**EXERCISE DIRECTIONS**. Look through the listing below and report the lines that have the word "pixels" in them.

--- DATA FOR REVIEW ---

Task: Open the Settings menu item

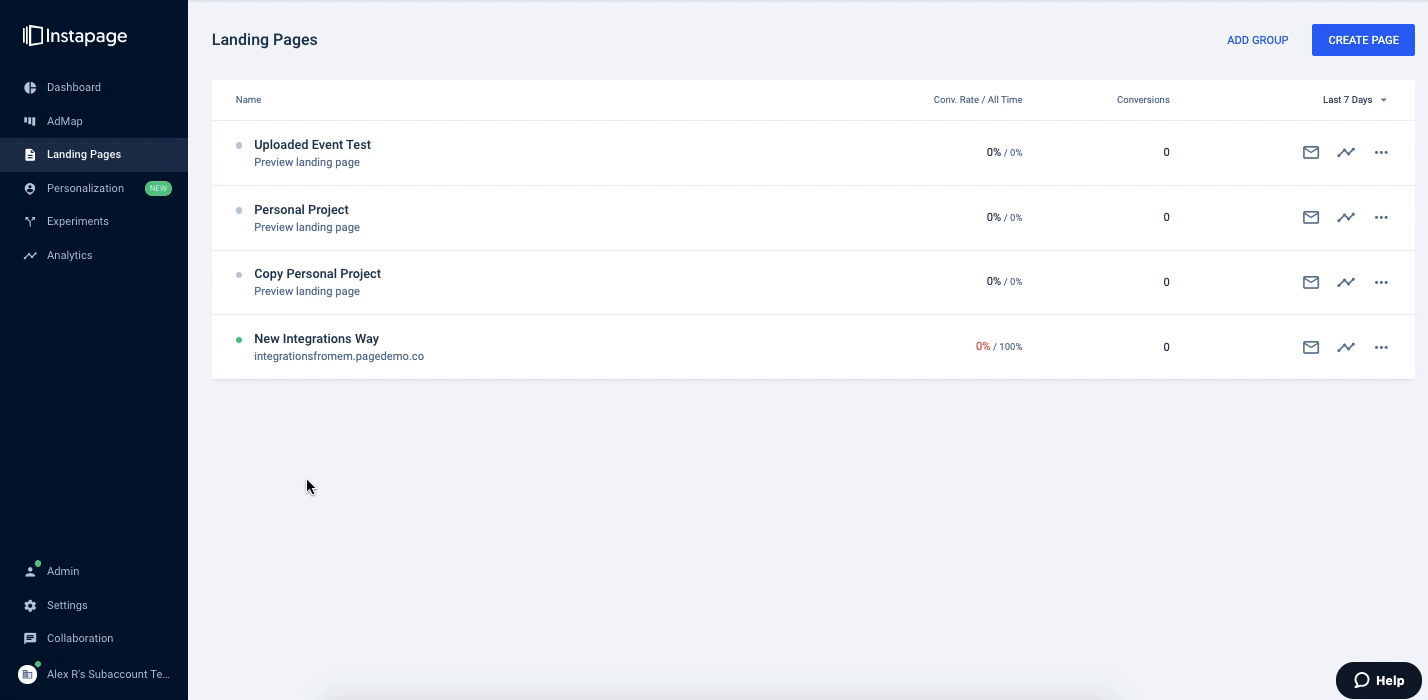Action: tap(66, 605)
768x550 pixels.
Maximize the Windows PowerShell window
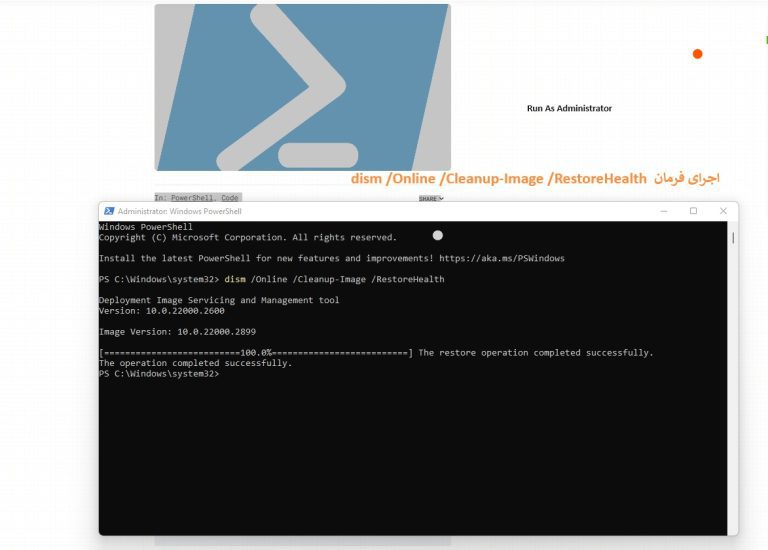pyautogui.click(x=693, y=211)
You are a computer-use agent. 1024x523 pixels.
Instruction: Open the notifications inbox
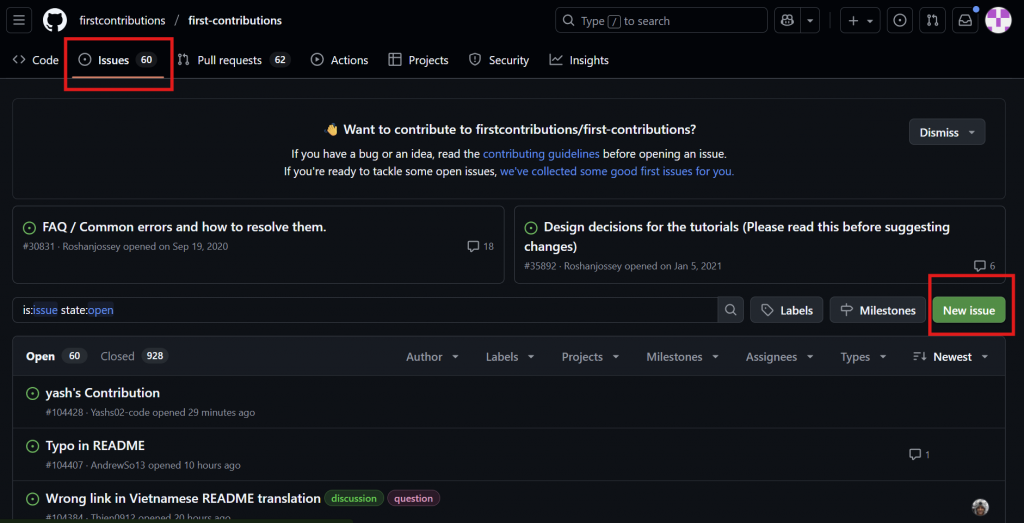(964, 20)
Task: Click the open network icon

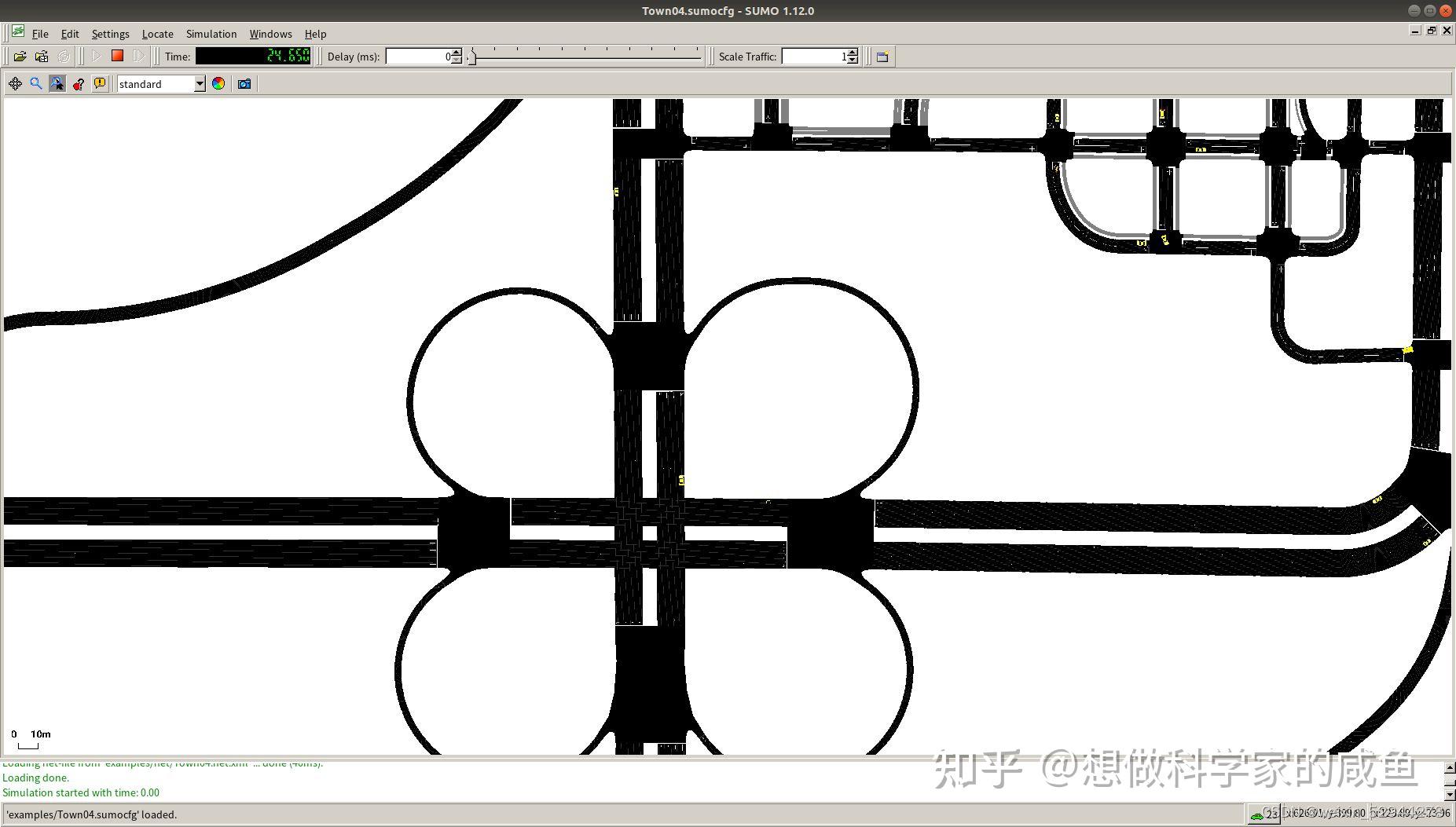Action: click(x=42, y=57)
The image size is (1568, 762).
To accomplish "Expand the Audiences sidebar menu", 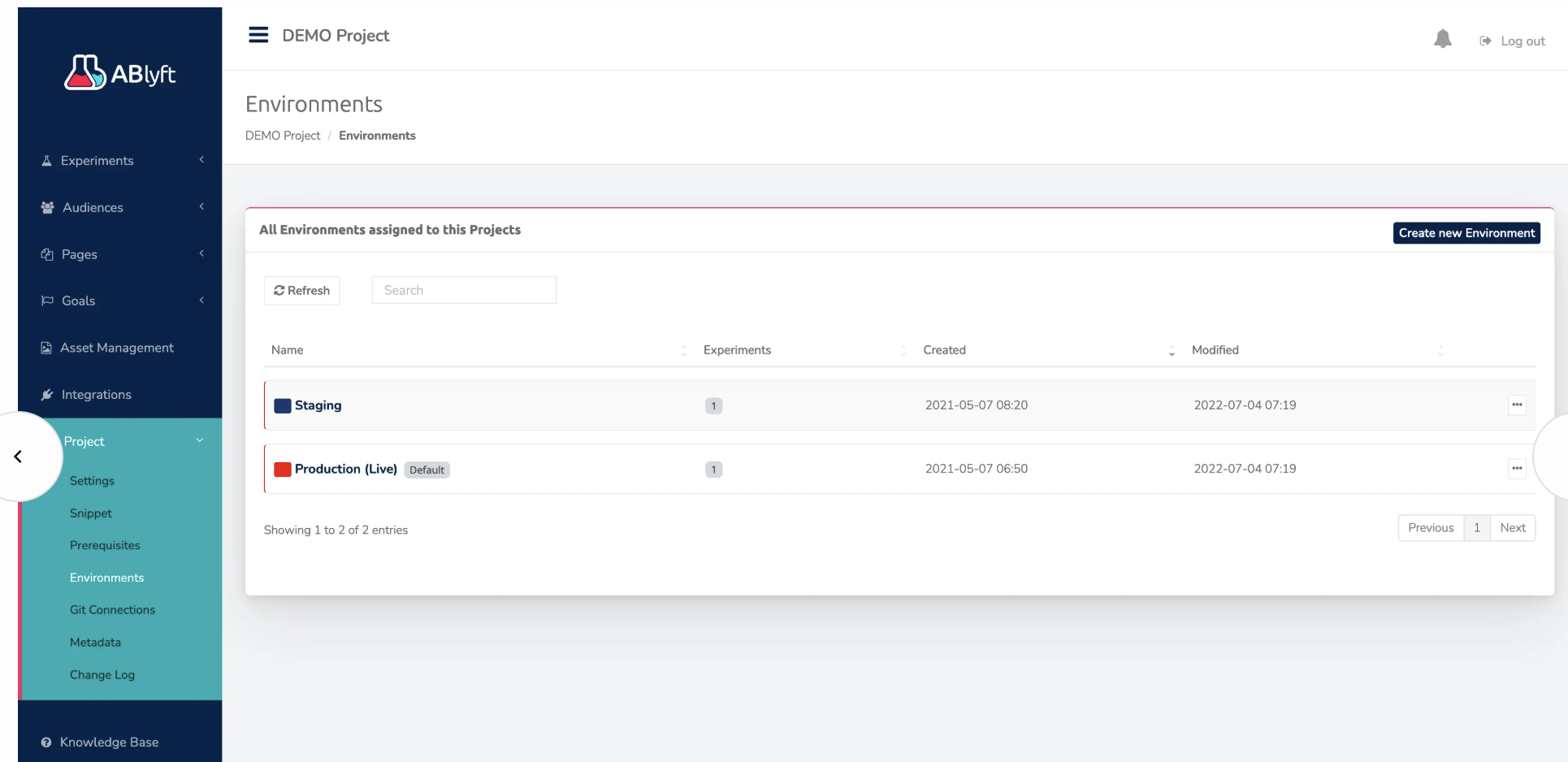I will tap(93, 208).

---
--- DATA FOR REVIEW ---

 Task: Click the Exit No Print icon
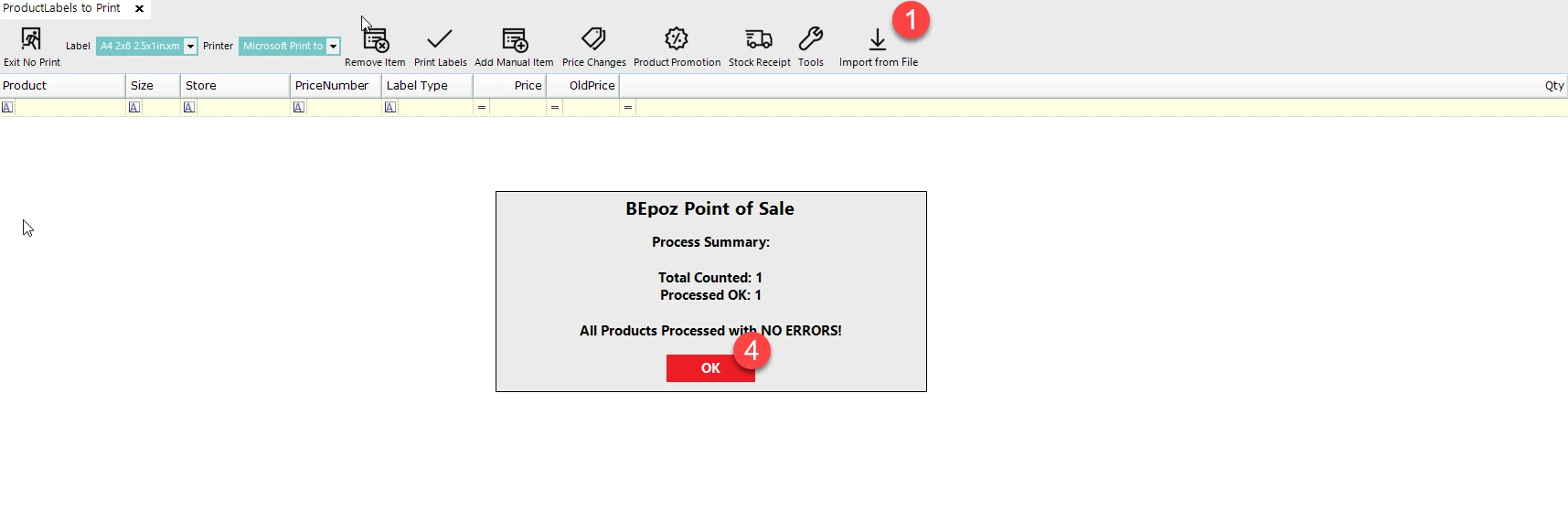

---

**WORKED SOLUTION**.
768x550 pixels.
You are a computer-use agent. 1024x523 pixels.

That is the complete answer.